NATIONAL MEDIA RELEASE                                                                                                                         

New combination therapy now reimbursed for Australians living with incurable blood cancer

Australians living with the incurable blood cancer, multiple myeloma1 now have access to a new treatment option with today’s listing of REVLIMID® (lenalidomide) in combination with bortezomib (Velcade) and dexamethasone (RVd) on the Pharmaceutical Benefits Scheme (PBS).2


The three drug regimen will be reimbursed on the PBS for the treatment of all newly diagnosed Multiple Myeloma (NDMM) patients, irrespective of transplant eligibility, from June 1, 2020.2


Known as a triplet therapy, each drug in the RVd combination has a different mechanism of action to kill myeloma cells, and all work together to help fight the disease.3


This announcement coincides with an article just published in Medical Journal of Australia’s MJA Insight, highlighting the importance of maximising first-line therapy for myeloma.4


According to article author, Professor Miles Prince, Clinical Haematologist and Director of Cancer Immunology and Molecular Oncology (Epworth Healthcare, Melbourne): “The typical journey of a patient with myeloma is one of response, remission and relapse,5 so early intervention with first-line treatment options remains the best opportunity to optimise long term patient outcomes.
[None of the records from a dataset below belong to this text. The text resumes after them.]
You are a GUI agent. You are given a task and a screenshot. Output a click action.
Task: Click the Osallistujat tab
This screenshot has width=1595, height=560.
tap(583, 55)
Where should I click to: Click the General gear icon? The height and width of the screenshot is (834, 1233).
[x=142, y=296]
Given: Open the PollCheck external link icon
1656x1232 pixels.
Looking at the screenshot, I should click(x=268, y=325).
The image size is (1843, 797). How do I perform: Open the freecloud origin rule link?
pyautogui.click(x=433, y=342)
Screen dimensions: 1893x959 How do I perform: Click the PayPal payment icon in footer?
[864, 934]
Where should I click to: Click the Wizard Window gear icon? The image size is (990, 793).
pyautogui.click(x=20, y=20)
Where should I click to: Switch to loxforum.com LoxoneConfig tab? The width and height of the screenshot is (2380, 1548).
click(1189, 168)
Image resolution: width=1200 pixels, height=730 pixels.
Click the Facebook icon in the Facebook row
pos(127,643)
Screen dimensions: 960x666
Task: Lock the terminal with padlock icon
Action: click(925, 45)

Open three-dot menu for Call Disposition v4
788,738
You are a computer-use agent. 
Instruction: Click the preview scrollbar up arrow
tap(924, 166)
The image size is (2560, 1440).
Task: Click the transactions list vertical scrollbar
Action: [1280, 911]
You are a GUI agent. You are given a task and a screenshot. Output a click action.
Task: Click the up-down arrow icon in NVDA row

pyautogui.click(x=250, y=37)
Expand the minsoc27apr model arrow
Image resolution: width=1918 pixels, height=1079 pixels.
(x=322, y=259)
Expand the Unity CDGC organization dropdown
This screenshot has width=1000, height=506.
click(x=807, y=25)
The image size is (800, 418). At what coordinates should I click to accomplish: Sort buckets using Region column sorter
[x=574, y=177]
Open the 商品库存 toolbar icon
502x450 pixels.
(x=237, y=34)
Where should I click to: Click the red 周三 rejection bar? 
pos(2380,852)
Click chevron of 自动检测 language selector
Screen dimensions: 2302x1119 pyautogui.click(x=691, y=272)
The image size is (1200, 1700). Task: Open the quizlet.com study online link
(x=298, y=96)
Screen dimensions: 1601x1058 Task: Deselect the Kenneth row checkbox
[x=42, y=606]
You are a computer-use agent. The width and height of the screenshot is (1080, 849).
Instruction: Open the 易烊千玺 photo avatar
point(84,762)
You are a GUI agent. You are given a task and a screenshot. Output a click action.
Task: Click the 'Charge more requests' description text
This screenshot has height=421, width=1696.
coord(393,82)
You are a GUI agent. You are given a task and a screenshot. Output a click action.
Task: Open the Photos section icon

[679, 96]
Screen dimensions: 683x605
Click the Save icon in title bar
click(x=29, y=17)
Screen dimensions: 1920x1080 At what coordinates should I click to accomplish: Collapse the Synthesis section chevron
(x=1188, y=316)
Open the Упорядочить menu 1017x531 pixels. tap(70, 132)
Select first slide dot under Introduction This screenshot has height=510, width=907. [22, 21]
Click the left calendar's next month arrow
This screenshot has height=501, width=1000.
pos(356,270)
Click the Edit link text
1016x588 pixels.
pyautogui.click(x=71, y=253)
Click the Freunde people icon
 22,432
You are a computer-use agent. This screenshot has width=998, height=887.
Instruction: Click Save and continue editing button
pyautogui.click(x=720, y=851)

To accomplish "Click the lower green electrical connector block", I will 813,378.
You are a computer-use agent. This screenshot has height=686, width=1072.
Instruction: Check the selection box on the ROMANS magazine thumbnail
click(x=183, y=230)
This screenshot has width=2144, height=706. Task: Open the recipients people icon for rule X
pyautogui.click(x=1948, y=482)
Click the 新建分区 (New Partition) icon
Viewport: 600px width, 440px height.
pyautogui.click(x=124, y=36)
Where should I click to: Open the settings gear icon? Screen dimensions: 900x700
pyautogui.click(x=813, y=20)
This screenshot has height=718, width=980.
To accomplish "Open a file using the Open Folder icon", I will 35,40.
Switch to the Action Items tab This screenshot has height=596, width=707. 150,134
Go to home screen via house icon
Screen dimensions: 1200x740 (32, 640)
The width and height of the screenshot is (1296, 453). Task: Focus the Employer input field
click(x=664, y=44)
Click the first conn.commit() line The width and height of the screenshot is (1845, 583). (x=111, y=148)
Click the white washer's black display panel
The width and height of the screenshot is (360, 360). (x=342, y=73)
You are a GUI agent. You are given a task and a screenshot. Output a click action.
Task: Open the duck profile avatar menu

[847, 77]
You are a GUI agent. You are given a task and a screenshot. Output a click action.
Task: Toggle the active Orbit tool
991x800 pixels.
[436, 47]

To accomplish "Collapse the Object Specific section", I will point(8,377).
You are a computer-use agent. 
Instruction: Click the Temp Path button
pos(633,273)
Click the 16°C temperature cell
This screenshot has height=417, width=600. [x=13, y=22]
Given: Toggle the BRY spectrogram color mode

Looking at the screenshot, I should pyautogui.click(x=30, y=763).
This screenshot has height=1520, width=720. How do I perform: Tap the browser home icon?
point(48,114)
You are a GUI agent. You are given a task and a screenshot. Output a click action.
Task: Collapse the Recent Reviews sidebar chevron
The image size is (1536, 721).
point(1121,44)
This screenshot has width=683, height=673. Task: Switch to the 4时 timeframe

“While myeloma remains incurable, the survival rate for the disease has significantly improved over the past two decades, with the median survival rate having more than doubled to seven years,.6, 7 said Prof Prince.


“The listing of these treatments on the PBS is critical to improving patient access, and the reimbursement of an additional first-line therapy option for multiple myeloma is welcomed news.”


Multiple myeloma is an incurable blood cancer that develops from plasma cells, a type of white blood cell found in the bone marrow.8, 9


Representing Australia’s third most common blood cancer (after lymphoma and leukaemia),10, 11 approximately 18,000 Australians are living with multiple myeloma at any given time,1 only half of whom will survive five years post- diagnosis.12


Myeloma Australia CEO, Steve Roach, said today’s PBS listing of RVd is good news for the Australian myeloma community.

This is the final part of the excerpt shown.